A large portion of Taylor’s thinking is devoted to seeking out alternatives to confession’s form of subjection.  One chapter contains a dialectical reading of Foucault’s critique of psychoanalysis and the various forms of post-Freudian analysis—schizoanalysis, feminist versions of psychotherapy, and efforts to decolonise the mind à la Fanon—that may avoid a normalising infrastructure.  Taylor’s discussion of Bertha Pappenheim (Freud’s Anna O.) demonstrates the risks inherent in the analyst-analysand relationship, and, more importantly, the need for psychic healing to be connected with social and political agency.  Taylor’s analysis of works by Artemisia Gentileschi attest to the unique powers of art to communicate protest without necessarily confessing, while beginning to address the absence of women from discussions of self-fashioning. Her call to interpret Foucault’s works as huponmnēmata, or exercises in writing and rewriting the self, will not meet with much protest, for it is conventional wisdom that his genealogies should be judged in terms of their efficacy.  More problematic, however, is the attempt to read the memoirs of Herculine Barbin and Pierre Rivière as alternatives, successful or not, to confession.  While at the level of the text both authors might resist putting the truth of their desires into words, both endured countless humiliations and ended as suicides.  I have always seen Foucault’s publication of both documents as his attempt to illustrate the consequences for individual existences of new forms of power/knowledge.

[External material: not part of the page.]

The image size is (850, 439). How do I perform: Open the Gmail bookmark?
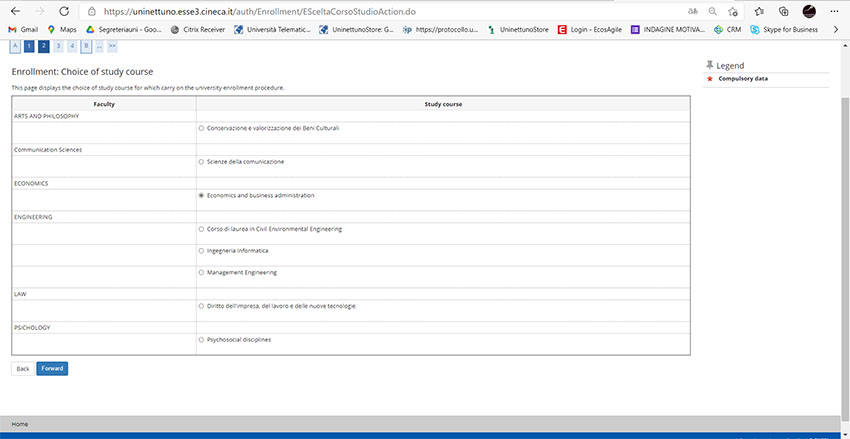tap(22, 30)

Perhaps parrhēsia (frank speech), as it is explored in Foucault’s last three courses, will be a resource for thinking about the shifting relationships between power and resistance within the truth-subject dyad.  This modality of truth-speaking first presented itself to Foucault in his analysis of relationships of guidance, in Hellenistic philosophy, and practices of confession, in early Christianity.  In the Hermeneutics of the Subject, he explains how parrhēsia moved from being a desirable quality in a philosophical master, i.e., the ability to give unpleasant advice to someone in need, to an obligatory state of openness whereby the subject of the enunciation also becomes the referent of the discourse.  Foucault thought that this transition occurred within Epicurean communities, where the correction of faults was part of philosophical practice.  As Foucault put it: “It seems to me that it is the first time that we find this obligation that we will meet again in Christianity, namely: I must respond…to the words of truth that teach me the truth and consequently help me in my salvation, with a discourse of truth by which I open the truth of my own soul…to others.” (391)  Given parrhēsia’s long political history, however, where it at times functions as a mode of criticism, it seems as though its rehabilitation will allow us to alleviate and reverse the burden of speaking about ourselves and instead engage in acts of social-political criticism.

One can only hope that Taylor will continue with this vitally important research, to increase both our understanding of Foucault as well as our resources for changing the practices built into our history.  It would be interesting to see her analyse more popular manifestations of the confessional mechanism, for her references to contemporary literature, television talk shows, the self-help genre and legal cases are rich.  To what degree do new media technologies such as MySpace and Twitter create, fulfil and/or frustrate our desires to broadcast secrets?  Are those scenes on MTV’s “Real World,” where participants deliver soliloquies in a darkened space, the contemporary equivalent of the confessional box?